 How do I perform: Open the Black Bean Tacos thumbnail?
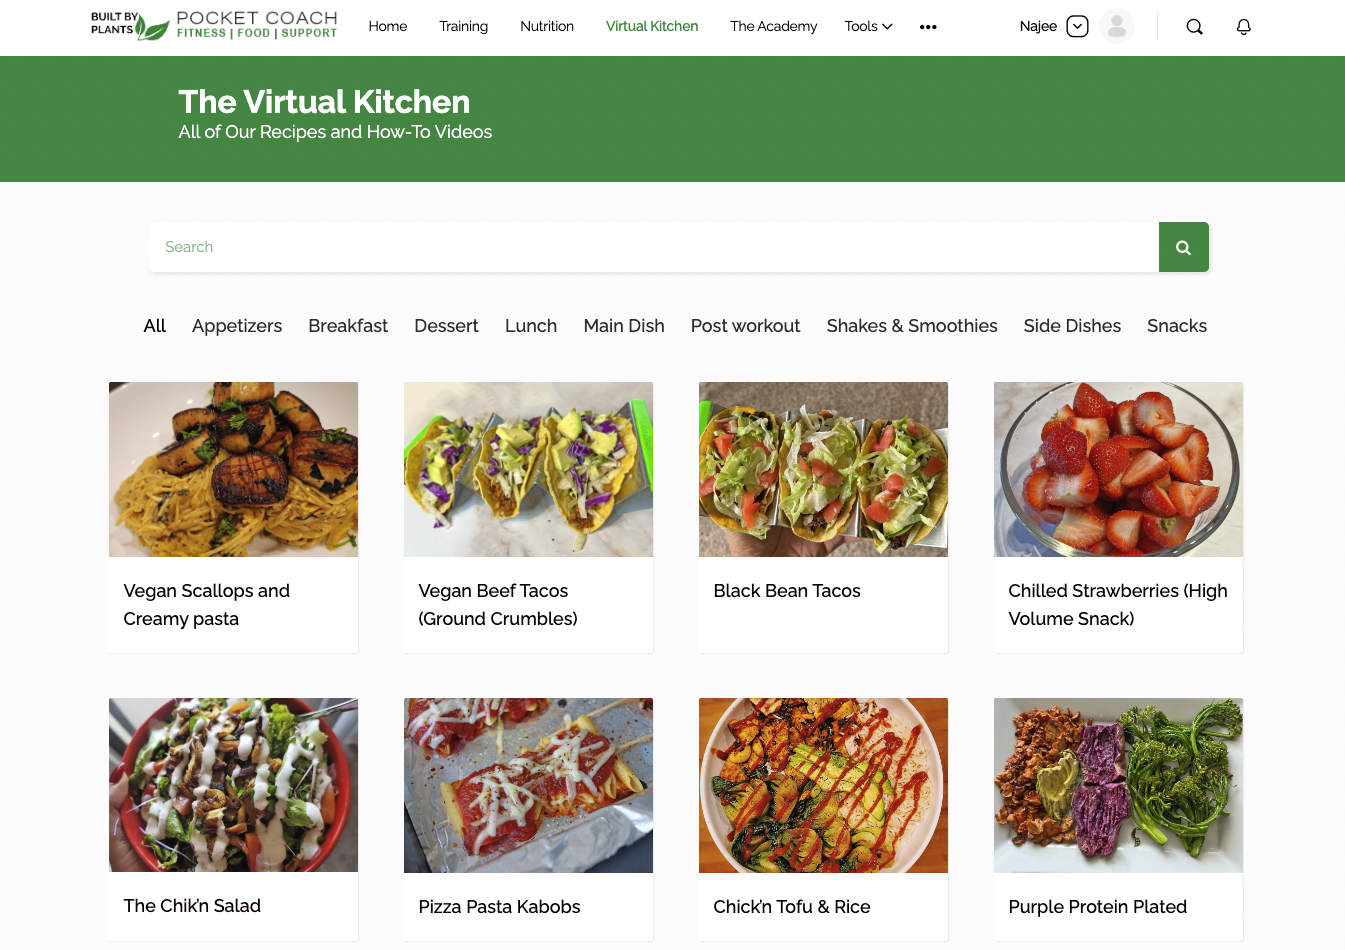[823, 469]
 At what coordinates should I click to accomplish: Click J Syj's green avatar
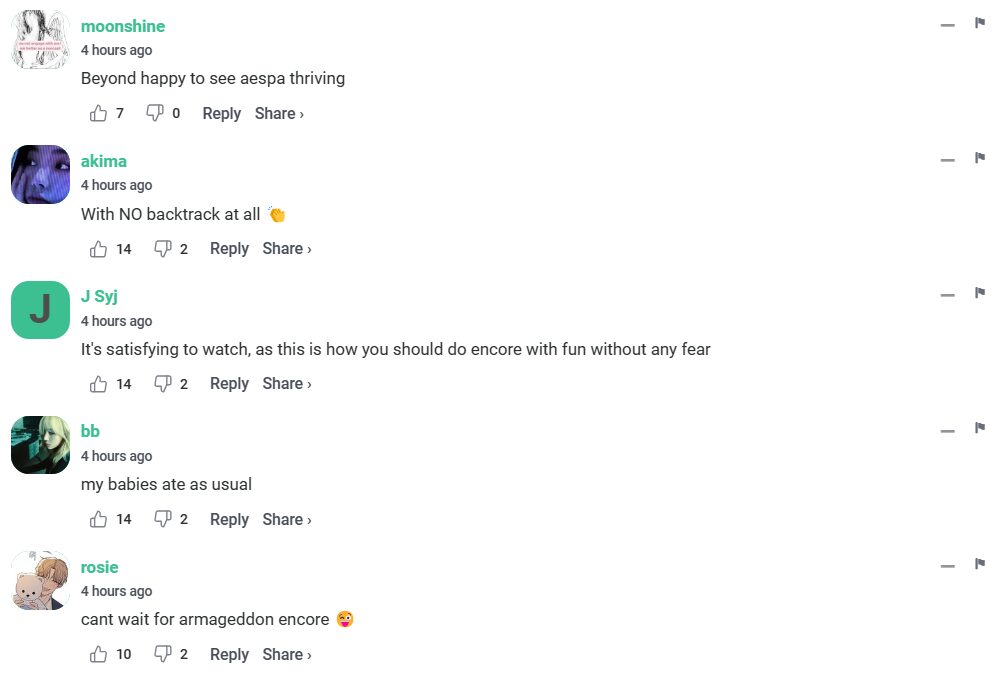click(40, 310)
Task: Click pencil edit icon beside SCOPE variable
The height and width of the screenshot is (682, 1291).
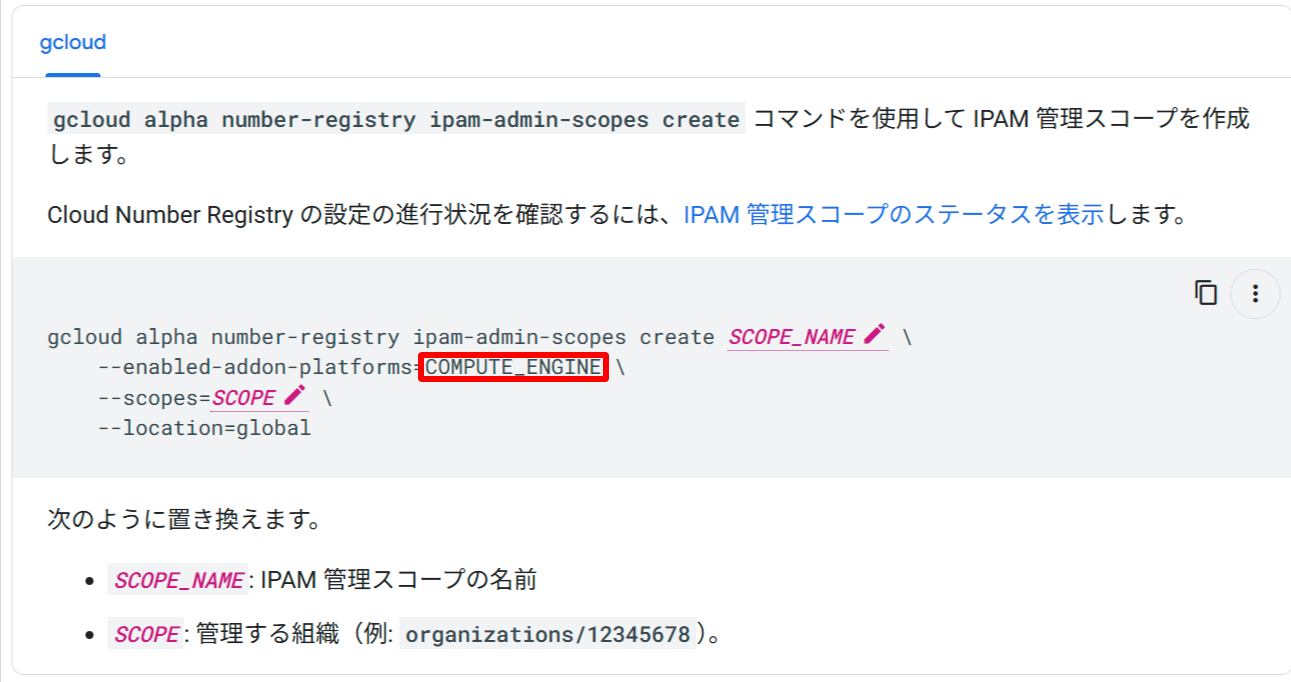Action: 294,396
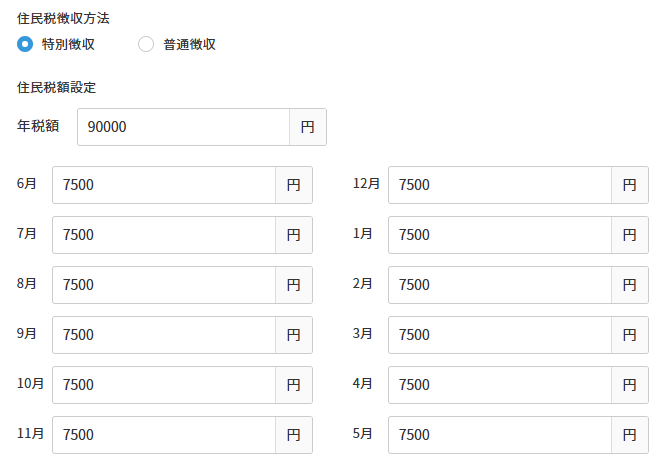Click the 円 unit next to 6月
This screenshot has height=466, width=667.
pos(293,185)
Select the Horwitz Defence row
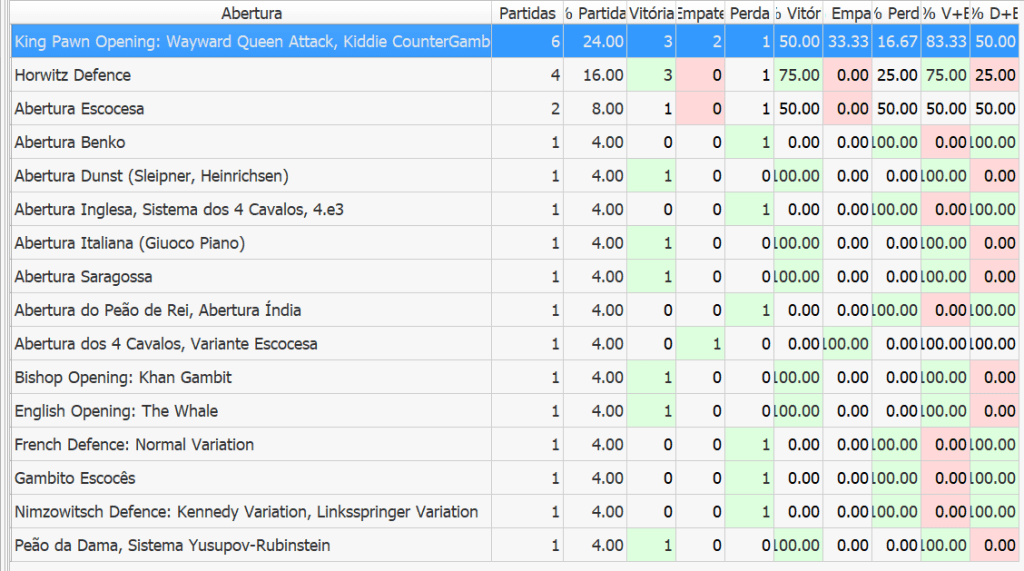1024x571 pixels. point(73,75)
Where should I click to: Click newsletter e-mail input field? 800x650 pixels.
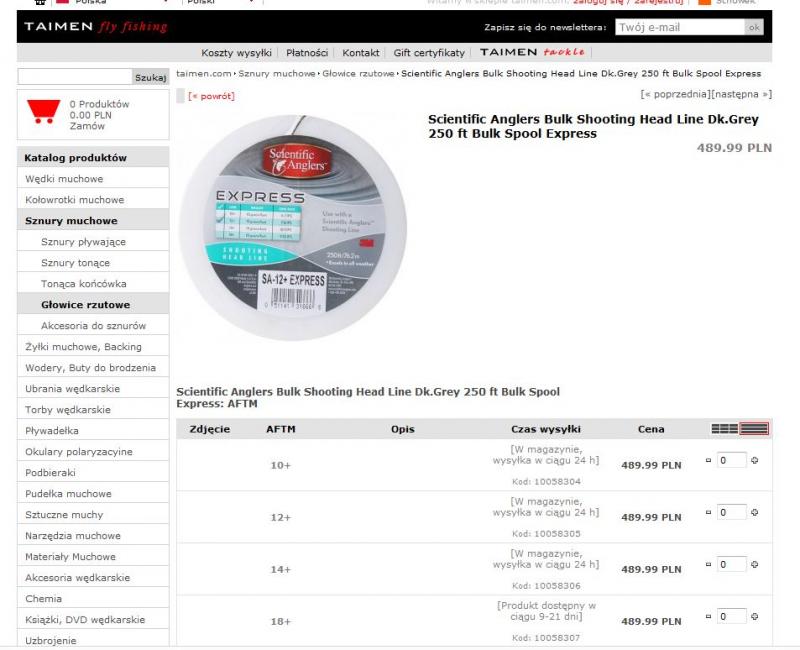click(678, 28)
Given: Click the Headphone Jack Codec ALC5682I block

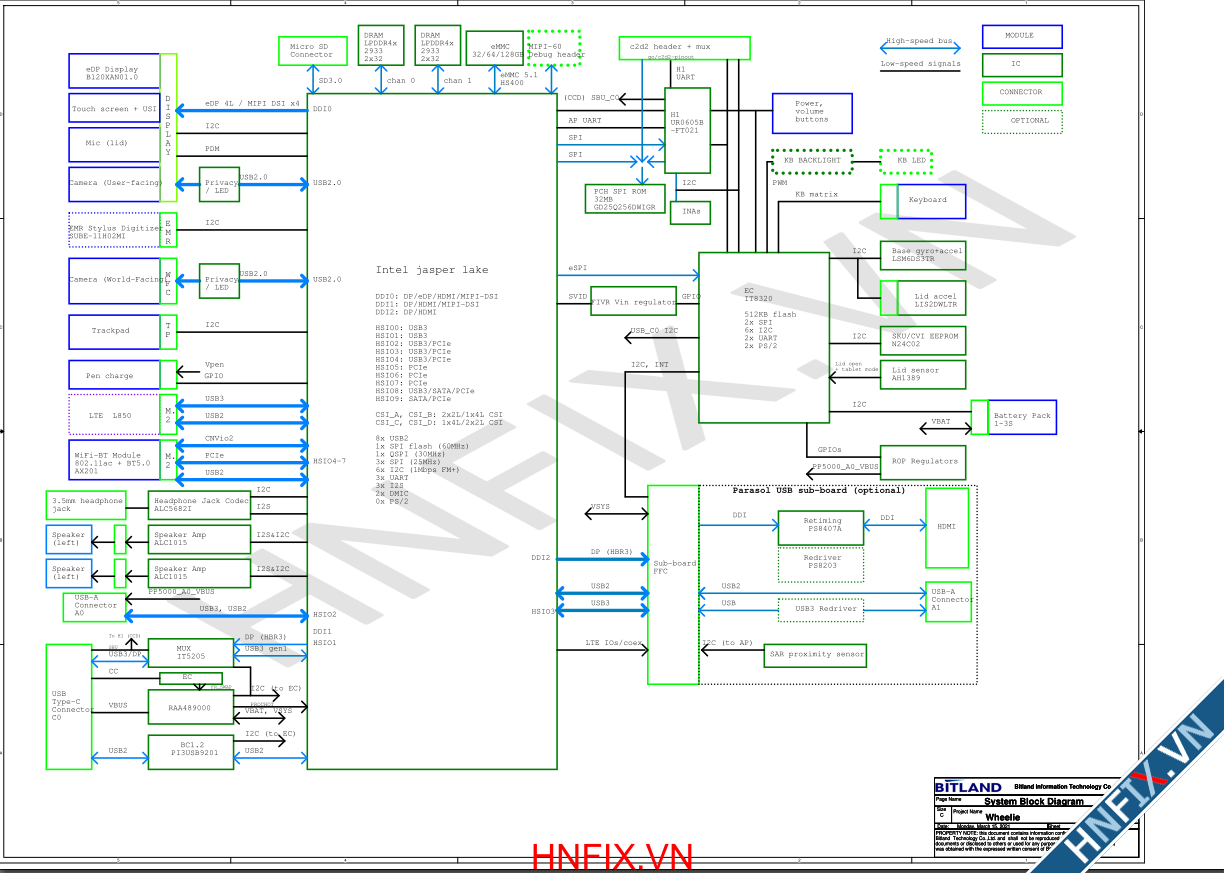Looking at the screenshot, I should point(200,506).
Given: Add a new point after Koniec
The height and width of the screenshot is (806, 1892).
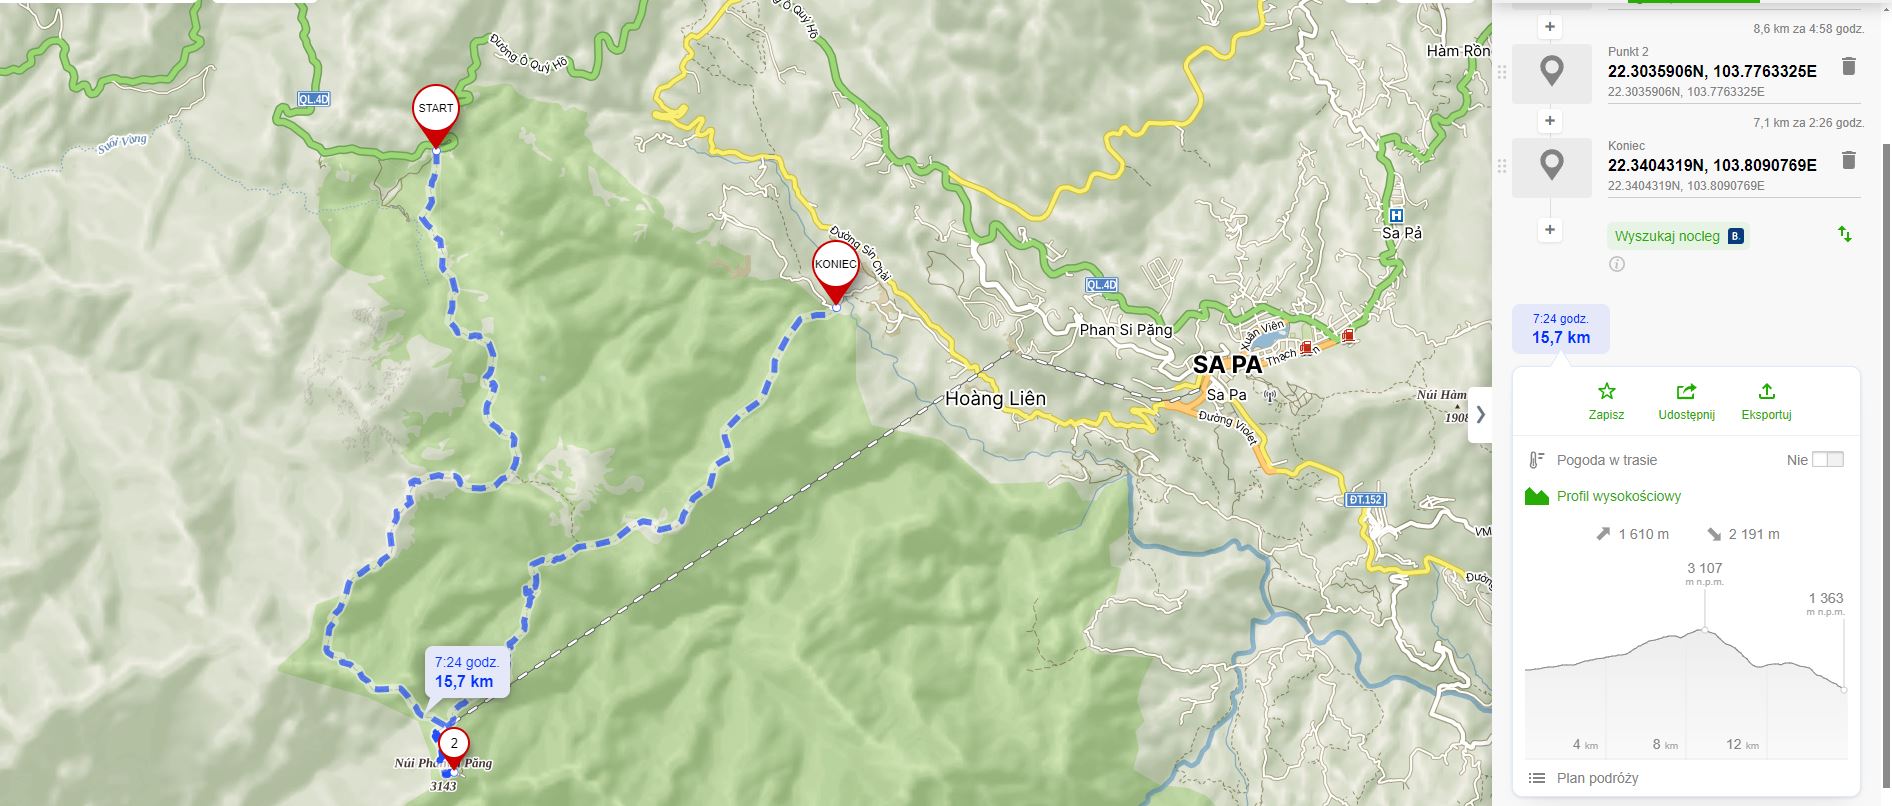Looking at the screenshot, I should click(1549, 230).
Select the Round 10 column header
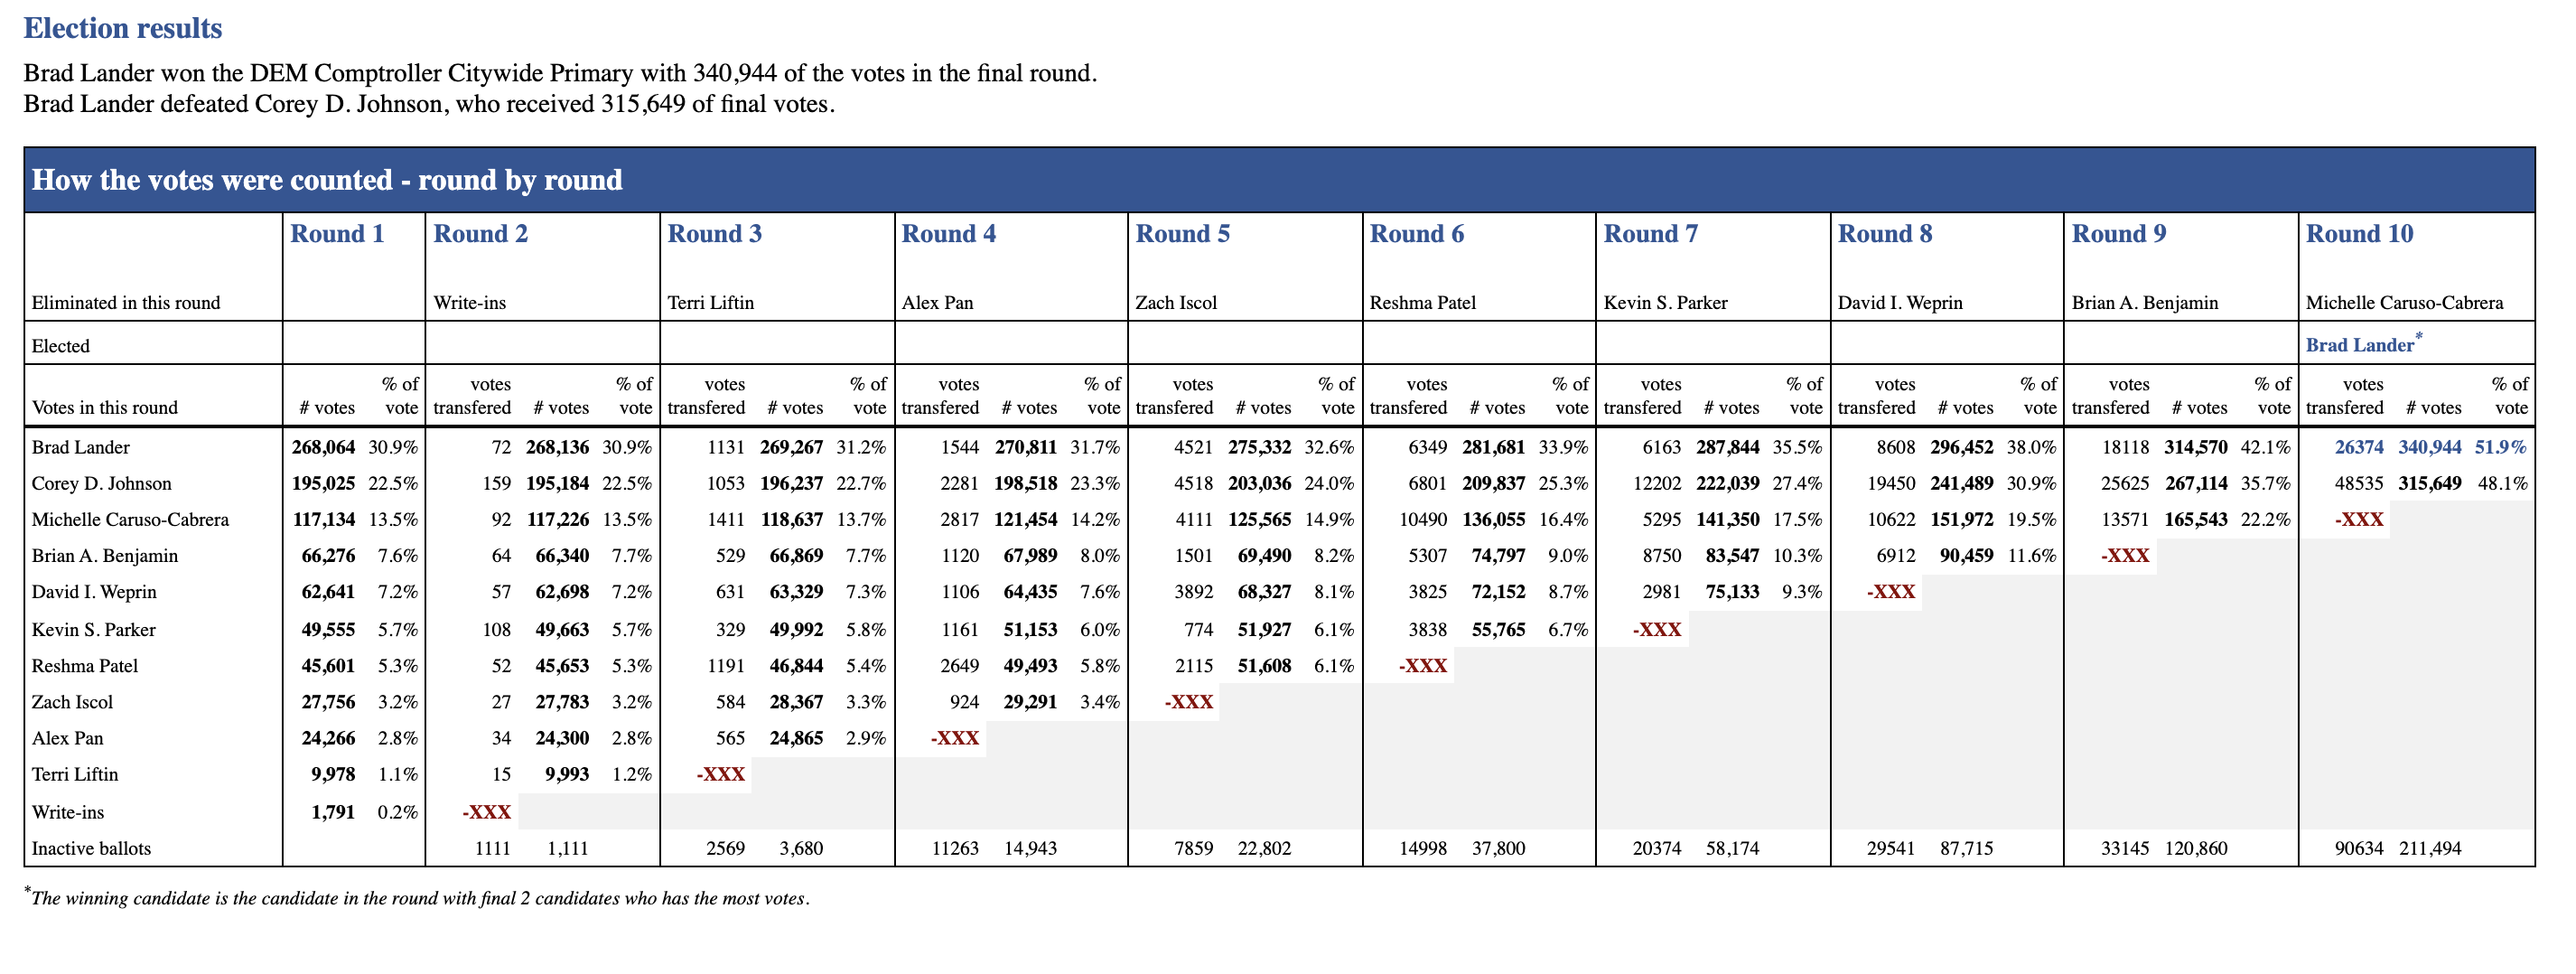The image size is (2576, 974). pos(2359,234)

What is expected. Only the lines from the one with "The height and width of the screenshot is (806, 1892)." through the final line of the entries above are to be repeated, exactly as written and without pictures.

Answer to this problem.
The height and width of the screenshot is (806, 1892).
Looking at the screenshot, I should click(1549, 230).
Select the Round 10 column header
The image size is (2576, 974). pos(2359,234)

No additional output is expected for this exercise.